For reference, Suffolk has more than 70,000 acres of active farmland and close to 250 farms that generate more than $55 million in annual revenue, according to the USDA Agriculture Census.

Impressively, out of 98 counties at the state level, Suffolk ranks sixth overall for crop production.  We come in at ninth for grain and soy, third for cotton, and second for hay production.  On a national level, our greenhouse and flower production rank in the top 7%.  Suffolk poultry, egg, and hog production also rank near 20% nationally.  We should be proud of our ability to produce.

During the same working session, the consultant compared Suffolk with Savannah, Charlotte, Charleston and Richmond, despite each having very different economies and larger populations than Suffolk. For example, Charlotte is near nine times our population.

But since we are doing a comparison, using the same agriculture data previously referenced, Suffolk generates higher revenues and has higher rankings than all four of those referenced cities, combined!  Who would have thought little old Suffolk would make such a big impact in a sector that gets so little attention from an economic and planning perspective.

When I hear planners talk about development, they say we need to “balance” growth with the existing rural presence. The word “balance” sounds neutral, but it is completely misleading. You can build a subdivision or a warehouse almost anywhere. But you can’t just start a farm anywhere.

Suffolk is home to thousands of acres of prime, productive farmland. Once a farm is covered with concrete and asphalt, it’s a multi-generational loss.

Suffolk is a leader in agriculture. Let’s embrace that and not compromise it in exchange for the latest fad. Let’s stick to our heritage – it’s what got the city to where it is today.

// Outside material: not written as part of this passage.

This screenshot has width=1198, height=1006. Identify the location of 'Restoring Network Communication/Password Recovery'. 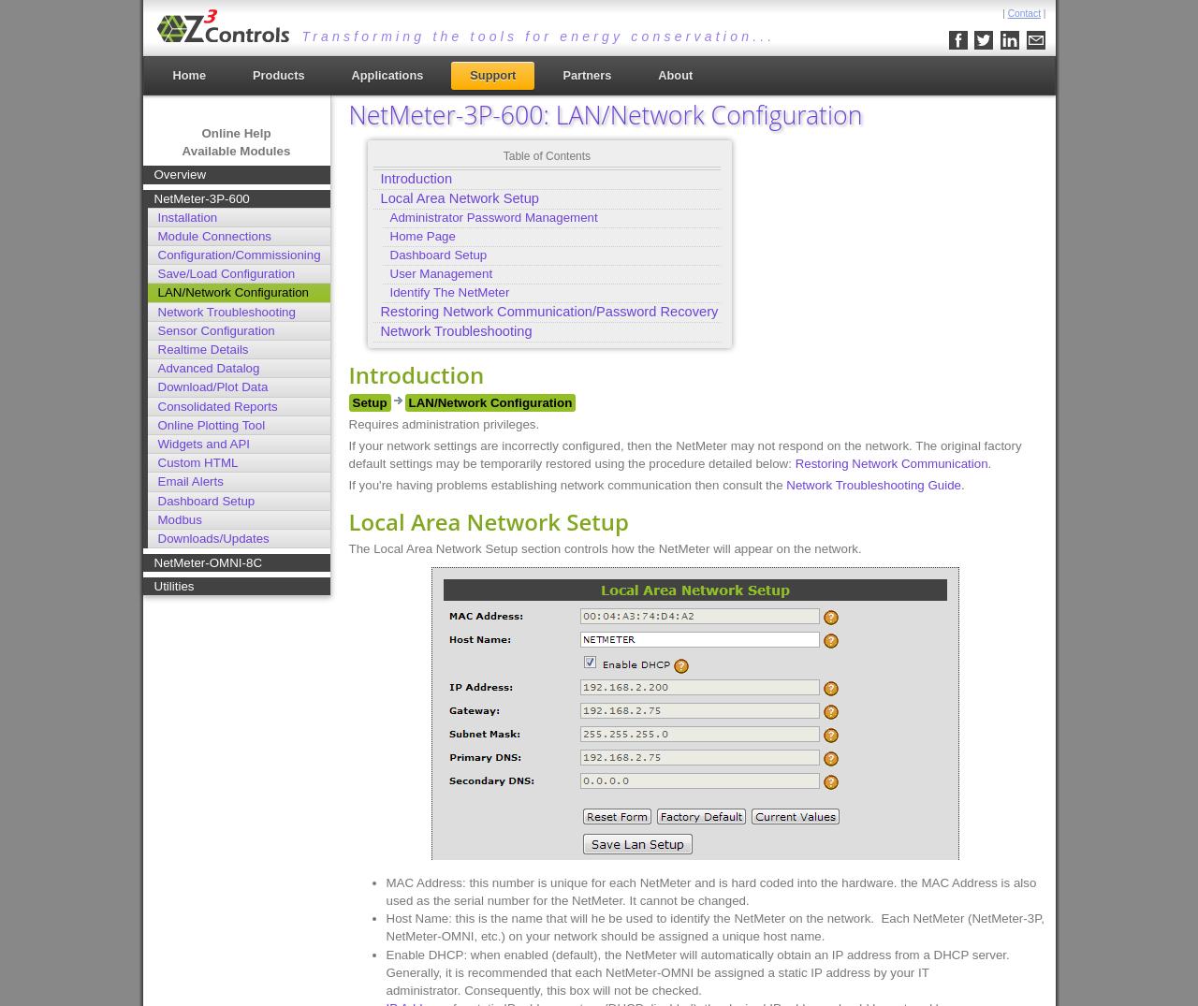
(379, 309).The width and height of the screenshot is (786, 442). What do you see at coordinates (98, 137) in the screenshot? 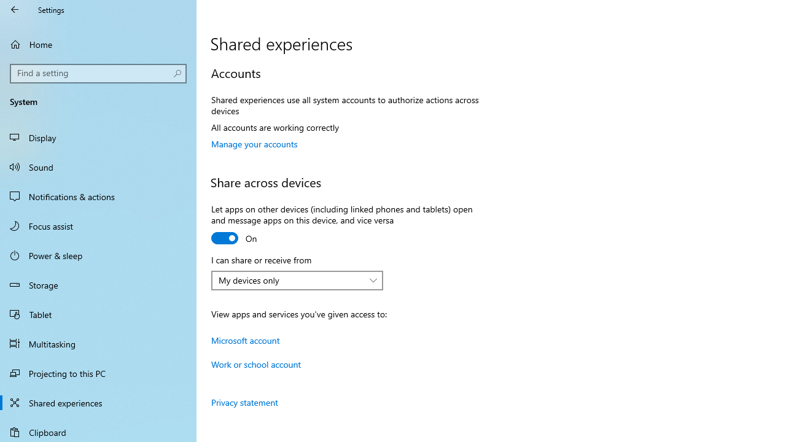
I see `'Display'` at bounding box center [98, 137].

Moving forward, we need better data to inform what truly benefits the city and protects the productive industries that are already here. I encourage City Council to ask for the complete data and not just accept the superficial summaries provided in staff reports. If there isn’t enough time to review the information, change the process so you have more time. Details matter and, in the end, what’s at stake for all of us is everything.